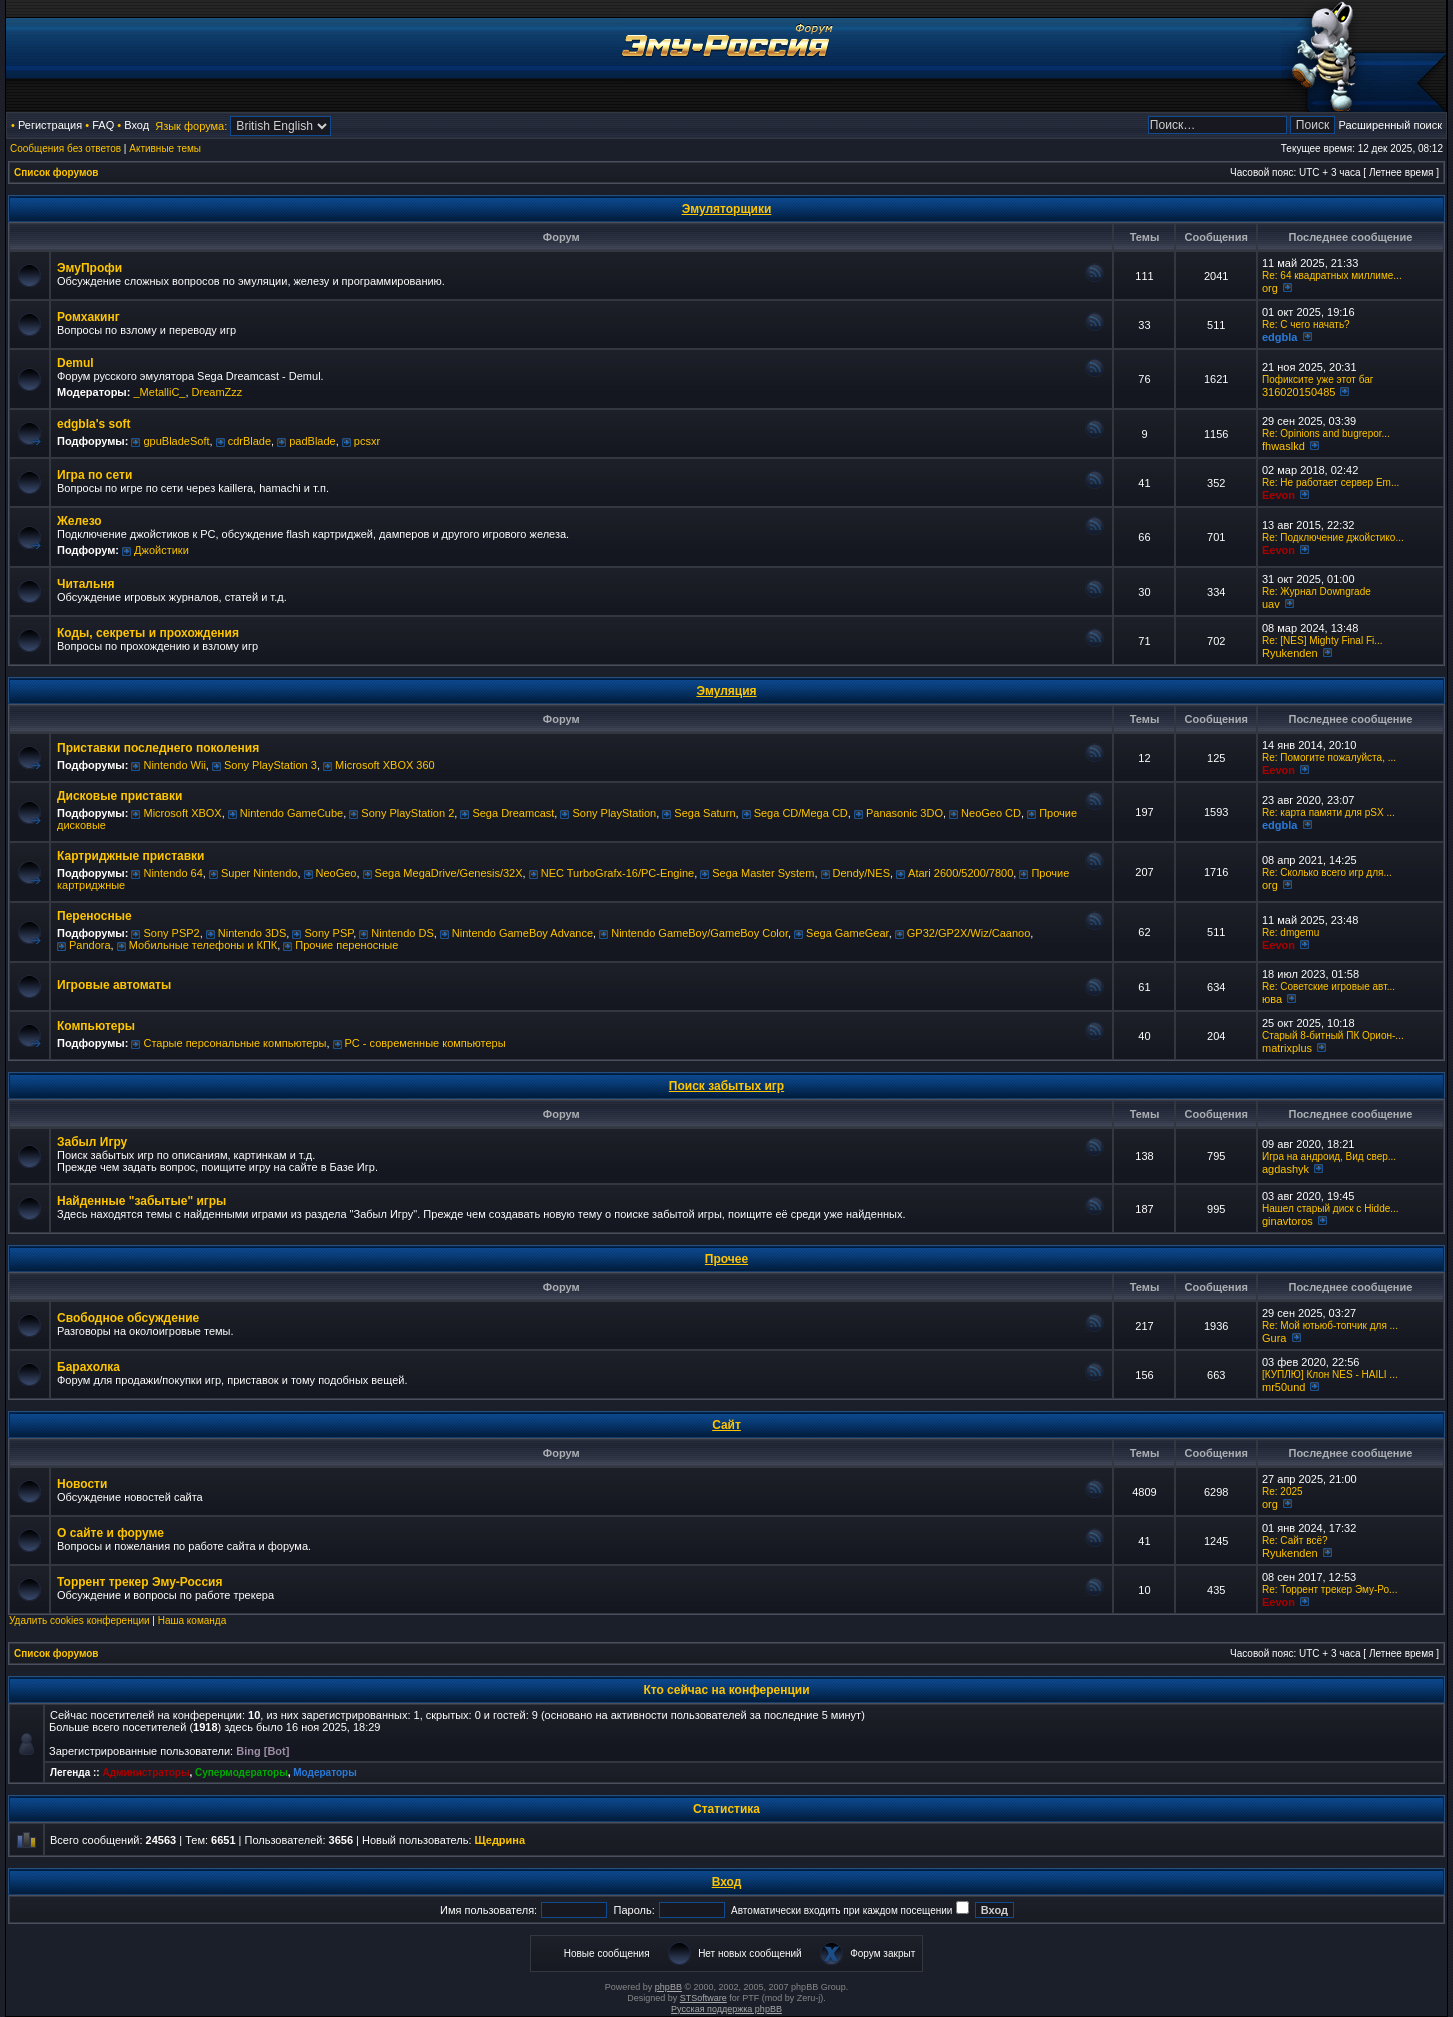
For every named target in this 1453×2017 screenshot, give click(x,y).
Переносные (94, 916)
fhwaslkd (1283, 446)
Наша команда (192, 1620)
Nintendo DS (402, 933)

========================================

From the first line above to the last, reproduce the records exactly but without the pictures.

For every named target in this 1453×2017 screenshot, give click(x,y).
Переносные (94, 916)
fhwaslkd (1283, 446)
Наша команда (192, 1620)
Nintendo DS (402, 933)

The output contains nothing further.